Open ac566 opened this issue 4 years ago • 2 comments

I just started using this crate today and love it.

The only thing I wish it had is a way to define the setter function for specific fields.

For instance I have a data type in a struct that I need to transform before setting that can't easily be converted using Into, or even From, since they have default implementations and specialization is not in the language yet.

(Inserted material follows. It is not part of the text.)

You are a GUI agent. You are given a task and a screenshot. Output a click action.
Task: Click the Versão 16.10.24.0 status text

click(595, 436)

I decoded what I needed to do from this repo, but It would be nice to override this behavior in a nicer way

struct A {
  a: some_type
}

struct AWrapper(A);

#[derive(TypedBuilder)]
struct B {
  z: u64,
  a: A,
  b: usize,
}

// here's what I created to override the behavior

impl BBuilder<((u64,), (), (usize,))> {
  pub fn with_a(
    self,
    a: &AWrapper,
  ) -> BBuilder<((u64,), (A,), (usize,))> {
    let (z, _, b) = self.fields;
    let a = (a.0,);

    BBuilder {
      fields: (z, a, b),
      _phantom: self._phantom,
    }
  }

This is pretty cumbersome, and only works in when part of the Builder has already been created.

I've looked around other issues, and this seems similar to skip, however I would rather it failed compiling because there was no method that replaces it.

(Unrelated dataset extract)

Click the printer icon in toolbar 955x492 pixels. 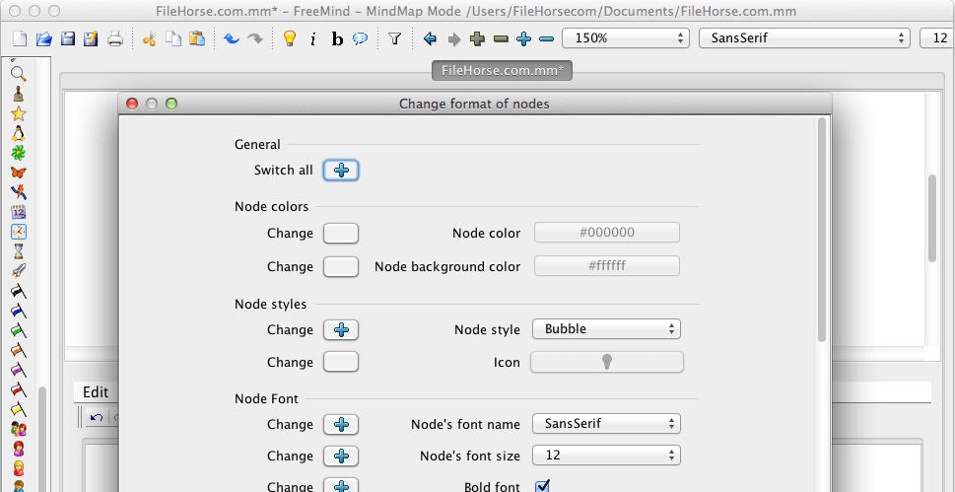pyautogui.click(x=115, y=39)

ac566 avatar Mar 12 '20 00:03 ac566

Ideally with #23 you should be able to do something like this (I'm not fixated on the syntax yet):

#[typed_builder::fill_generics(
    B,
    generic_param = T,
    constraints(without(a)),
    derivatives(
        O(with(a)),
    ),
)]
impl BBuilder<T> {
    pub fn with_a(self, a: AWrapper) -> O {
        self.a(a.0)
    }
}

idanarye avatar Mar 13 '20 01:03 idanarye

Another option is to support something like this:

#[derive(TypedBuilder)]
#[builder(
    builder_only_generics('a),
    builder_only_fields(
	with_a: &'a AWrapper,
    ),
)]
struct B {
    z: u64,
    #[builder(setter(skip), default = with_a.0)]
    a: A,
    b: usize,
}

#23 is a big and complex feature, and something like this would be quicker and easier to implement - and we'll still want it even after we have #23. The idea is that with_a only exists in the builder type, and a only exists in the actual type. So the user sets with_a using a normal setter, and it remains there for the lifetime of the builder, but does not get copied to B. Instead, a's default uses the value fromwith_a to construct a - which gets skipped and doesn't get its own setter.